I totally admit it, the fault is my own. I have not enjoyed Snyder’s take on the vigilante Batman and yet I keep reading. Maybe I thought his focus on the traditional villain, the insane Joker, would get him to produce an exciting, unique story. Sadly, Snyder fell into a typical Joker trap–no, no, what I mean is he decided he had to make the Joker as evil, twisted, and bad ass as possible to make him interesting, and the results were disappointing. Joker, who never shuts up in this story (to be fair neither does the normally taciturn Batman), is somehow able to pull off a possible triple digit death toll and defeat ever member of the extended bat family without breaking a sweat, all the while imitating early 2000′s horror flicks. The results don’t have any suspense or any cleaver twists; it is simply bad ass horror for the sake of bad ass horror. I know there will be those that are thrilled with it, but that’s why they made dozens of Saw, Friday the 13th, etc. movies. There is nothing here that makes me interested in the characters, just a lot of gruesomeness.
Aug 16 2014
Ok, I admit, I broke down and read this and–surprise!–it wasn’t very good.

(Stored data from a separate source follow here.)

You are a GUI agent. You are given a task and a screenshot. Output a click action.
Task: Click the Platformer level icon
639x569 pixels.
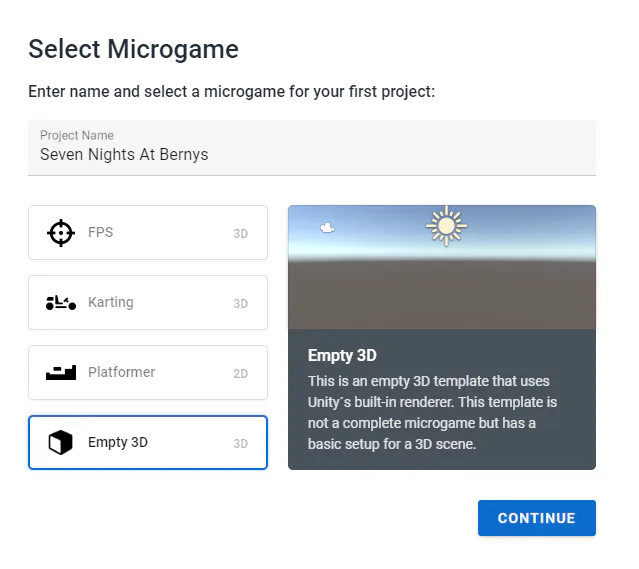[61, 373]
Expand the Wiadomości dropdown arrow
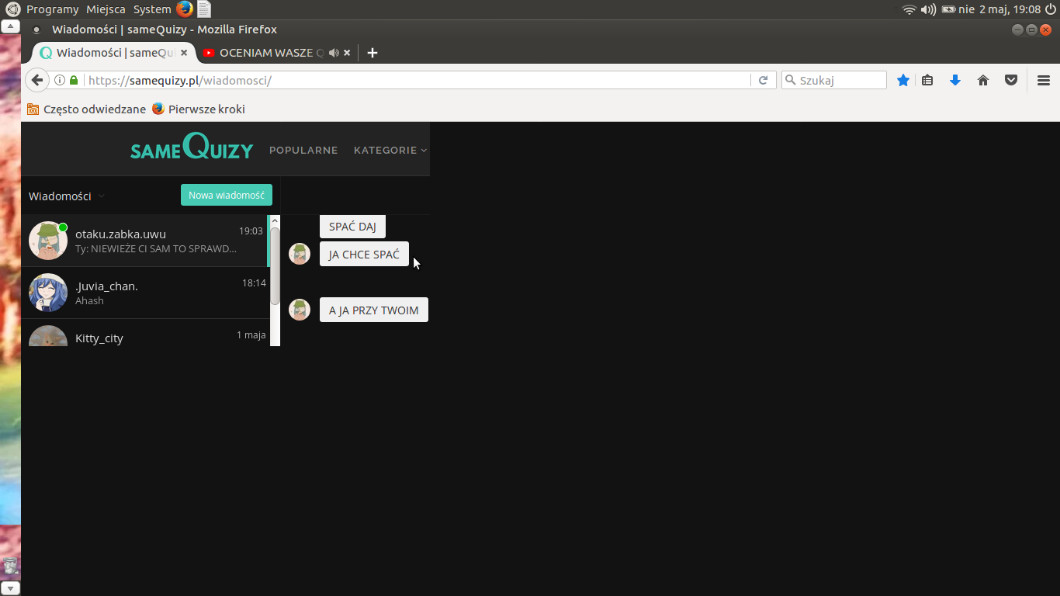This screenshot has height=596, width=1060. click(x=101, y=196)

The crime fighting Batman must take on a secret society that, for no reason, decides to blow their cover and come out of the woodwork in order to take down Batman. There are two good stories in the collection: one about Mr. Freeze, that really showed his insanity and had almost nothing to do with the Court of Owls nonsense, and the other, weaker, story (although I was very glad it dealt with issues like poverty and homophobia) was about a civilian who stumbles onto Batman and her reaction to it.
Aug 15 2014
I gave Varon a hard time at the Grand comic fest because I found Robot Dreams so unexpectedly depressing and Sweaterweather to not be a long enough story. She assured me this title was different. I’m not sure how to label this comic other than to say it was delightful. It’s about a cupcake that owns a bakery and has a best friend who is an eggplant. Eggplant is going to Turkey and Cupcake dreams about going along to meet her hero, the great baker Turkish Delight. There is nothing overly complex about this story, but I don’t think there was a moment I didn’t enjoy.
Aug 14 2014
I really enjoyed this delightfully drawn, colored, and told story about a woman growing up with parents that are rather obsessed with food and her own relationship with cooking and experiencing different cultures through their food. There are things I dislike about the comic: too much name dropping of famous food people (yeah, I didn’t know there were any) and I’m sure the obese foodies will use this to justify their lifestyle (“it’s not that I eat like a pig and don’t exercise, I just love food because I’m cultured”). Still, I have a major crush on Knisley and, even though my stomach issues mean that I would–literally–die if I ate some of the things she does, thought it was great that she included recipes as part of the comic.